Mortgage rates have fallen again to record lows, although the 10-year benchmark Treasury's return is flirting with a decline above the 1% mark, according to Freddie Mac.
The 30-year fixed-rate mortgage averaged 2.66% for the week ended December 24, compared to last week when it averaged 2.67%. This was the lowest point since Freddie Mac began collecting this data in 1971. The 30-year fixed-rate mortgage averaged 3.74%.
However, the 10-year government bond yield rose from the previous seven-day period. It closed at 0.955% on December 23, an increase of 3.5 basis points from a week earlier. In fact, the 10-year return was 0.973% on December 23, its highest level since November 10.

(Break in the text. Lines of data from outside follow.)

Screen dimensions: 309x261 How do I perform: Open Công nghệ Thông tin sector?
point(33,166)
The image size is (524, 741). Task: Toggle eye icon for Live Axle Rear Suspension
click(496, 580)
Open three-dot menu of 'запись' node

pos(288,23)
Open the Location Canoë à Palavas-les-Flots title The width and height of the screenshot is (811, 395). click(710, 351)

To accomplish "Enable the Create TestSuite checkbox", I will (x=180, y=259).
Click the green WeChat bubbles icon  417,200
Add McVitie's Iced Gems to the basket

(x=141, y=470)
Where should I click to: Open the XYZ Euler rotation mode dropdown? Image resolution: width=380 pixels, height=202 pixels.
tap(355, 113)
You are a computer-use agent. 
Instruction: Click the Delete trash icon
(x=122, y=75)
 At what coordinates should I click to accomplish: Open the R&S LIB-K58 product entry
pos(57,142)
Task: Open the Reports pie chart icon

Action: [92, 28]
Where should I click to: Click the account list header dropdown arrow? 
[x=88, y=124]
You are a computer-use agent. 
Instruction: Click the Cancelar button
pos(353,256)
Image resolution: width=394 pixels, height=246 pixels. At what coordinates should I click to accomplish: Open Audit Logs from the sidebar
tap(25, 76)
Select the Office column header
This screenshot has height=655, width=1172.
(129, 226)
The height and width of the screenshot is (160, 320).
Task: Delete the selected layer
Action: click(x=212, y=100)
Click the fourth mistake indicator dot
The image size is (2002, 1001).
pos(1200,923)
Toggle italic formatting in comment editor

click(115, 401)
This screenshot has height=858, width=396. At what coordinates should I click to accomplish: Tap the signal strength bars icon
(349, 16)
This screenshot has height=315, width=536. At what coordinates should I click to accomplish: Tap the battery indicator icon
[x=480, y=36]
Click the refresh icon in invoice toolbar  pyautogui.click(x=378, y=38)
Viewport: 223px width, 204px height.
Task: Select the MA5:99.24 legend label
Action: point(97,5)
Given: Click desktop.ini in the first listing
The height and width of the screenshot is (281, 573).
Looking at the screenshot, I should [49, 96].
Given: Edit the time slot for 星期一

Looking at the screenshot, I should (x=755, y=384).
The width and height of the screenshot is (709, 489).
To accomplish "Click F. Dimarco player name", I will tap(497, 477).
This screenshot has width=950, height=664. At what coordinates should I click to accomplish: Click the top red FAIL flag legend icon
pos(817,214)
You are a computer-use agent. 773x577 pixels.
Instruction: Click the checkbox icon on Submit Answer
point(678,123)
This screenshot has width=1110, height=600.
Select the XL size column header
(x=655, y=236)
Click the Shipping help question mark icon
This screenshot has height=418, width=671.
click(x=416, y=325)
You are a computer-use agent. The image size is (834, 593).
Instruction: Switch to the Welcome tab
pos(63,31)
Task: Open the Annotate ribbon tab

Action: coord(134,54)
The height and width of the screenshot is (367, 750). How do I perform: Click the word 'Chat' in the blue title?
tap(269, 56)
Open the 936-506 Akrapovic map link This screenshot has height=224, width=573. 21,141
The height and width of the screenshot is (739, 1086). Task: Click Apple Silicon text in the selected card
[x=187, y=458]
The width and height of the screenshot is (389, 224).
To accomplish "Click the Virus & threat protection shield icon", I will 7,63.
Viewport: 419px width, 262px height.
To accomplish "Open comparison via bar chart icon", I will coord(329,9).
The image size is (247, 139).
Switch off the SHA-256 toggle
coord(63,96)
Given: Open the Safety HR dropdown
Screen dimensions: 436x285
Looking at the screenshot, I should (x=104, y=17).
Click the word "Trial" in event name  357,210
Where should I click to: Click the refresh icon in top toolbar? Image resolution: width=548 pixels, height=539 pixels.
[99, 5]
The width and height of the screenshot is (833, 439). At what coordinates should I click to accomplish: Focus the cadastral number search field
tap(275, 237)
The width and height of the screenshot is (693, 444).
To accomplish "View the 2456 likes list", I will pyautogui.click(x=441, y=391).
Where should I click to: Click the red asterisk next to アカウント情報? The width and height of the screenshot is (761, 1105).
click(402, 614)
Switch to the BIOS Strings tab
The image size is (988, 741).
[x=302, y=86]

Even so, the low mortgage rates made for a nice vacation surprise, which is usually a slow time of year for the property market. Purchase requests were up 26% and refis were up 124% year over year, the Mortgage Bankers Association reported on December 23.
"The real estate market is poised to end the year strong as low mortgage rates continue to fuel home buyer demand and refinancing activity," said Sam Khater, Freddie Mac's chief economist, in a press release.
"We expect a stable rate in 2021, but the main driver in the near future will be the course of the COVID-19 pandemic and the execution of the vaccine."
The 15 year fixed rate mortgage averaged 2.19%, compared to last week when it averaged 2.21%. A year ago, the average duration of the 15-year fixed-rate mortgage was 3.19%.
The five-year Treasury-indexed hybrid floating rate mortgage averaged 2.79% with an average score of 0.2 points, unchanged from last week. A year ago, the average five-year variable rate mortgage at that point averaged 3.45%.